Reputation: 520
I am having an issue with the performance of a LINQ query and so I created a small simplified example to demonstrate the issue below. The code takes a random list of small integers and returns the list partitioned into several smaller lists each which totals 10 or less.
The problem is that (as I've written this) the code takes exponentially longer with N. This is only an O(N) problem. With N=2500, the code takes over 10 seconds to run on my pc.

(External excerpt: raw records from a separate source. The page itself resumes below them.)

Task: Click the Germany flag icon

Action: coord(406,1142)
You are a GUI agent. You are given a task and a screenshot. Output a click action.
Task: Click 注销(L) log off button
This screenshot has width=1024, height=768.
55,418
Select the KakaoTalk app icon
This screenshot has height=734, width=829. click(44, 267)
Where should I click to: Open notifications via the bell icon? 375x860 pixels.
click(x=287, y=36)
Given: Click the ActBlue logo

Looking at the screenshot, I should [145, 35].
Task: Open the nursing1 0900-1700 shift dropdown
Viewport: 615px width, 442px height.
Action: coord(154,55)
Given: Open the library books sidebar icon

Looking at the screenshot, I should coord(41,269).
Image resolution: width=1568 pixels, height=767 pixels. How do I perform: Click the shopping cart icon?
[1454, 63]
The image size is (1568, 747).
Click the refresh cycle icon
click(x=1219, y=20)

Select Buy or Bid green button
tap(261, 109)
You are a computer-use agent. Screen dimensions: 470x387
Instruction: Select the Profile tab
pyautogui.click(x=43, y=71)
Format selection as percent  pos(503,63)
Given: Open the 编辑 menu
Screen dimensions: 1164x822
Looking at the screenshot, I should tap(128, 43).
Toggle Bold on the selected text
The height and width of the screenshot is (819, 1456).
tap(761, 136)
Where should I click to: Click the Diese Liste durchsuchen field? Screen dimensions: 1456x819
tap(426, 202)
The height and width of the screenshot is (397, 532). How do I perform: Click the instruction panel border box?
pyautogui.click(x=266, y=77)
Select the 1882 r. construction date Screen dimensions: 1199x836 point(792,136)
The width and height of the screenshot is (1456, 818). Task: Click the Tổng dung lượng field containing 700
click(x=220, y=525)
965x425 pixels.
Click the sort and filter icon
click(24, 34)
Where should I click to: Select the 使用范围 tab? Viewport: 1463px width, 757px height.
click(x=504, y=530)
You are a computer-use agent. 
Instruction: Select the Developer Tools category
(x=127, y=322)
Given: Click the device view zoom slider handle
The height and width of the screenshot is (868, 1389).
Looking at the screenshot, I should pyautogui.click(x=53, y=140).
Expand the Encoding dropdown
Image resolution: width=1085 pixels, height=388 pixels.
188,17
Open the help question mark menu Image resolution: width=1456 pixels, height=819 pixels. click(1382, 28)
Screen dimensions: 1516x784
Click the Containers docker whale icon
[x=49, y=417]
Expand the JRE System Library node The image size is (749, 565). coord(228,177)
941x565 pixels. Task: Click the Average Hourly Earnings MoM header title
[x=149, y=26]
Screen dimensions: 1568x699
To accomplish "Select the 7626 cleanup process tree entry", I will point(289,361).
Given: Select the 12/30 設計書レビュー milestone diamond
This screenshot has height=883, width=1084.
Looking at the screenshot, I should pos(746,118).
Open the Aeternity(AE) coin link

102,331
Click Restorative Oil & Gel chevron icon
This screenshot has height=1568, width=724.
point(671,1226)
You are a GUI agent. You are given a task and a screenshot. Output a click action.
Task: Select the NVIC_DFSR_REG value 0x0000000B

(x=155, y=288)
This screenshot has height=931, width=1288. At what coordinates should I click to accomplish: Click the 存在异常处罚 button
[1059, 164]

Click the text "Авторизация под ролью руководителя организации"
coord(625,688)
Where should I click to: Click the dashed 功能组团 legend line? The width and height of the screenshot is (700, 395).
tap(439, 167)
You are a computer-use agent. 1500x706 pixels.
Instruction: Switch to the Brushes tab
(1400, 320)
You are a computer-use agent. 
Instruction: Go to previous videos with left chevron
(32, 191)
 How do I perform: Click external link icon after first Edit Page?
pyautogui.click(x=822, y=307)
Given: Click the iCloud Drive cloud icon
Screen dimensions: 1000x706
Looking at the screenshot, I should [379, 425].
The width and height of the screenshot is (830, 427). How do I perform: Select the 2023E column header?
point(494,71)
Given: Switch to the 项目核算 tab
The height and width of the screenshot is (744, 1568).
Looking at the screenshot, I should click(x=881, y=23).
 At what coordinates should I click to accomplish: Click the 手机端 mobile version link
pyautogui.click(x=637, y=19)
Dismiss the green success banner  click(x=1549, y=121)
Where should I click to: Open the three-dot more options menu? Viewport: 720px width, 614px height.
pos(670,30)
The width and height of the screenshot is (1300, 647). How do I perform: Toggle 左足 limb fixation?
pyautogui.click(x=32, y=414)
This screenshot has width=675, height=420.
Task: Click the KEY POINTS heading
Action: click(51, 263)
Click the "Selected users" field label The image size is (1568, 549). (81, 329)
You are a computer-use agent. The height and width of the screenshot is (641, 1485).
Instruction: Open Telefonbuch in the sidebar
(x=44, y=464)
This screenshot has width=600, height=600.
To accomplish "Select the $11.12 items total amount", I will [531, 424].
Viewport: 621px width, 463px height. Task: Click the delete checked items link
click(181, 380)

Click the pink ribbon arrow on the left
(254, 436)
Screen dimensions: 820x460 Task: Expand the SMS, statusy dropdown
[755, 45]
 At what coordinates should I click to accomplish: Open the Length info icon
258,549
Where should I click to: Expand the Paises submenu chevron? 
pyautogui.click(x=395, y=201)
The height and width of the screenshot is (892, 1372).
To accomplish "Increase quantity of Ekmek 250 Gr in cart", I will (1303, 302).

I would appriciate greatly if someone could explain what is going on. Thanks, Mark.
int N = 250;
Random r = new Random();
var work = Enumerable.Range(1,N).Select(x => r.Next(0, 6)).ToList();
var chunks = new List<List<int>>();
// work.Dump("All the work."); // LINQPad Print
var workEnumerable = work.AsEnumerable();
Stopwatch sw = Stopwatch.StartNew();
while(workEnumerable.Any()) // or .FirstorDefault() != null
{
int soFar = 0;
var chunk = workEnumerable.TakeWhile( x =>
{
soFar += x;
return (soFar <= 10);
}).ToList();
chunks.Add(chunk); // Commented out makes no difference.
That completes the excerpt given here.